**Task requirements**.
Every entry must be printed again exactly, with nothing left out.
#### Extracted information ####
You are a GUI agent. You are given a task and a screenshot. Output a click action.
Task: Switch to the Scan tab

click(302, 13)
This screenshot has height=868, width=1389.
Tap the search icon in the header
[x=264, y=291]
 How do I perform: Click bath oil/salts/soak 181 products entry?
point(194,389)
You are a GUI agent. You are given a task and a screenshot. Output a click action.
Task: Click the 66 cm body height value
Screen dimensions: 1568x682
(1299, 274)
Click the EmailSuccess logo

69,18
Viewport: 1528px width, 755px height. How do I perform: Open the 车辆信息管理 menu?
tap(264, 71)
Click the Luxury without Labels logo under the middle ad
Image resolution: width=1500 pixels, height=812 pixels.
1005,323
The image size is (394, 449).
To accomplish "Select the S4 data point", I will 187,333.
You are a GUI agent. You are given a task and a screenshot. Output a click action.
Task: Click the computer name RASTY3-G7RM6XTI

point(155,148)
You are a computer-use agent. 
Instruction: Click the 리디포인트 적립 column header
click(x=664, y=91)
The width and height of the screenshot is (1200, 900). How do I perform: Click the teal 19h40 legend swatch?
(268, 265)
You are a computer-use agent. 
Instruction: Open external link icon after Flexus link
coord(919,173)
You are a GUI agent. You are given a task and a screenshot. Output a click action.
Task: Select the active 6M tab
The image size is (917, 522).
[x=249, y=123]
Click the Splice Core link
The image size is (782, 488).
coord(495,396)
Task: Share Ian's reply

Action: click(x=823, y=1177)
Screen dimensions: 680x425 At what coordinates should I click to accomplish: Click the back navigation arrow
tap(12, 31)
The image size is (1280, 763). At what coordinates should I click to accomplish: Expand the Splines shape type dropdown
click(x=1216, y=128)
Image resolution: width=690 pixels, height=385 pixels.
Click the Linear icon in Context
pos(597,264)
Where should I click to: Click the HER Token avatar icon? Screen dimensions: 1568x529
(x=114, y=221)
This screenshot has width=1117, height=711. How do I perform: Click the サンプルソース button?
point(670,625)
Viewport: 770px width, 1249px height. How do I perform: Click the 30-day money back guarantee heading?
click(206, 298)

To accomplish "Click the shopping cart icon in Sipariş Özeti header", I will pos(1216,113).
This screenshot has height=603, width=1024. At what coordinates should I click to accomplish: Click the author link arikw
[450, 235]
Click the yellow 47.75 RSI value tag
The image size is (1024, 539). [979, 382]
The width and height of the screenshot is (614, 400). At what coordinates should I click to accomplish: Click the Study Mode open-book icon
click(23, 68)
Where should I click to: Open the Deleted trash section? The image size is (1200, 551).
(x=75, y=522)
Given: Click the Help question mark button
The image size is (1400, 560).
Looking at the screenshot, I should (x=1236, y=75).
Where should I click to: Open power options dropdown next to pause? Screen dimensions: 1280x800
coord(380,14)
####
**Answer area**.
You are a GUI agent. You are given a task and a screenshot. Output a click action.
Task: Switch to the Scan tab

click(302, 13)
This screenshot has height=868, width=1389.
Tap the search icon in the header
[x=264, y=291]
 How do I perform: Click bath oil/salts/soak 181 products entry?
point(194,389)
You are a GUI agent. You are given a task and a screenshot. Output a click action.
Task: Click the 66 cm body height value
Screen dimensions: 1568x682
(1299, 274)
Click the EmailSuccess logo

69,18
Viewport: 1528px width, 755px height. How do I perform: Open the 车辆信息管理 menu?
tap(264, 71)
Click the Luxury without Labels logo under the middle ad
Image resolution: width=1500 pixels, height=812 pixels.
1005,323
The image size is (394, 449).
To accomplish "Select the S4 data point", I will 187,333.
You are a GUI agent. You are given a task and a screenshot. Output a click action.
Task: Click the computer name RASTY3-G7RM6XTI

point(155,148)
You are a computer-use agent. 
Instruction: Click the 리디포인트 적립 column header
click(x=664, y=91)
The width and height of the screenshot is (1200, 900). How do I perform: Click the teal 19h40 legend swatch?
(268, 265)
You are a computer-use agent. 
Instruction: Open external link icon after Flexus link
coord(919,173)
You are a GUI agent. You are given a task and a screenshot. Output a click action.
Task: Select the active 6M tab
The image size is (917, 522).
[x=249, y=123]
Click the Splice Core link
The image size is (782, 488).
coord(495,396)
Task: Share Ian's reply

Action: click(x=823, y=1177)
Screen dimensions: 680x425 At what coordinates should I click to accomplish: Click the back navigation arrow
tap(12, 31)
The image size is (1280, 763). At what coordinates should I click to accomplish: Expand the Splines shape type dropdown
click(x=1216, y=128)
Image resolution: width=690 pixels, height=385 pixels.
Click the Linear icon in Context
pos(597,264)
Where should I click to: Click the HER Token avatar icon? Screen dimensions: 1568x529
(x=114, y=221)
This screenshot has width=1117, height=711. How do I perform: Click the サンプルソース button?
point(670,625)
Viewport: 770px width, 1249px height. How do I perform: Click the 30-day money back guarantee heading?
click(206, 298)

To accomplish "Click the shopping cart icon in Sipariş Özeti header", I will pos(1216,113).
This screenshot has height=603, width=1024. At what coordinates should I click to accomplish: Click the author link arikw
[450, 235]
Click the yellow 47.75 RSI value tag
The image size is (1024, 539). [979, 382]
The width and height of the screenshot is (614, 400). At what coordinates should I click to accomplish: Click the Study Mode open-book icon
click(23, 68)
Where should I click to: Open the Deleted trash section? The image size is (1200, 551).
(x=75, y=522)
Given: Click the Help question mark button
The image size is (1400, 560).
Looking at the screenshot, I should (x=1236, y=75).
Where should I click to: Open power options dropdown next to pause? Screen dimensions: 1280x800
coord(380,14)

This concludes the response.